Didn’t bring earphones to 12 & Mission. And they totally mismade my drink the first time, tried to say I was wrong, or imply I was, that I ordered an iced mocha. Today has been, quite animatedly, one of the worst days off in recent memory. I’m taking control, of everything. Probably don’t need these 3 shots, as agitated as I am, but I’m going to sip it anyway. Trying to tune out everything around me.. the horrendous music, the idiotic conversations around me. My last hope: to have a historic run tonight. What if I DID hit 10 miles? I can do it, I know. But do I want to? No, don’t set out to do that. Try what Dad said.. 45 minutes, and if you want to go a bit beyond that, then wonderful.
Man in wheelchair at larger square table across from me, putting this “bad day” in perspective. Have to read my book’s pages. Now would be a great opportunity to do so. Just read, with pen, and caffeine. Have been using “and” a lot, lately. Have always hated the word, but for some reason I’ve added its ingredient a handful of times, lately. Need to calm.. peace, peace…
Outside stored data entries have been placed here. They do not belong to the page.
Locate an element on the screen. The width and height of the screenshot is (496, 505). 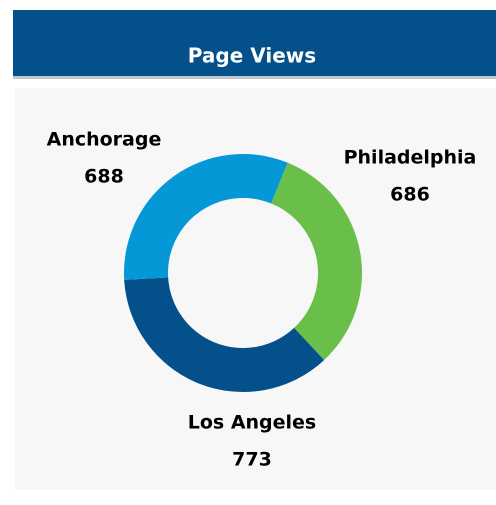
header-shadow is located at coordinates (254, 78).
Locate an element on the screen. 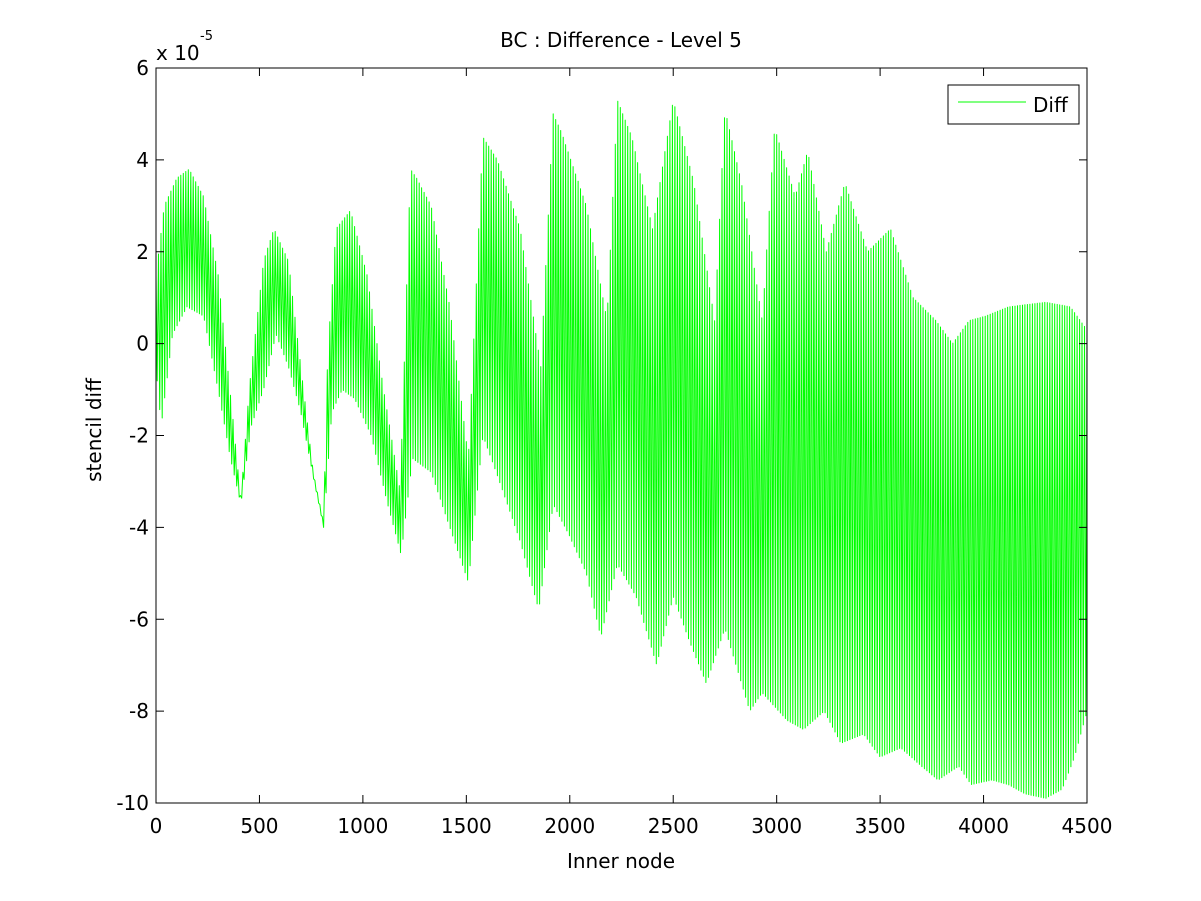  legend-box is located at coordinates (1014, 104).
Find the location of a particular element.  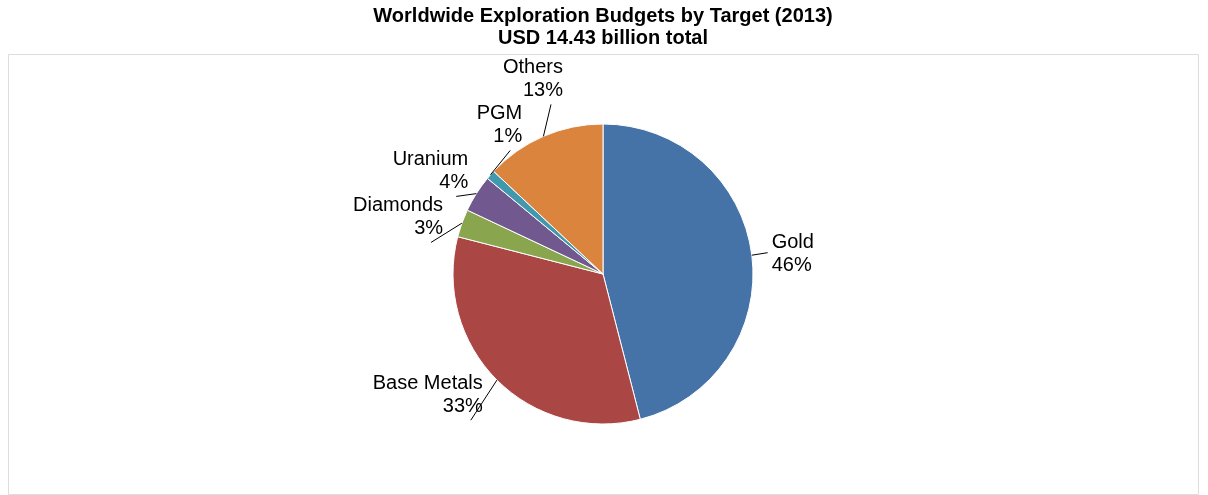

data-label: 46% is located at coordinates (792, 264).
And yet another folly: I brought with me pp 41-80 rather than 1-40. And I just overheard that clown barista who totally fumbled my drink apologize to someone else. First laugh of the day, for the writer. My word, this music is so impressively awful. I’ll look into these pages a bit, see if there’s something that’ll make the rack to final draft. Where will I run? Guess the same course– OR, I could run further into the park, then turn around. That’s what I’ll do–
Then some idiot sits right next to me, when that huge square table’s right across from this small circle surface, empty since the wheelchair’d man left with his caregiver. Not in the mood to edit. Afraid to, really, for my pages. I’m scared I might butcher them, brutally. From this post, I’ll hop back over to the 3 pages I’m trying to finish for day. Put pages back in bag.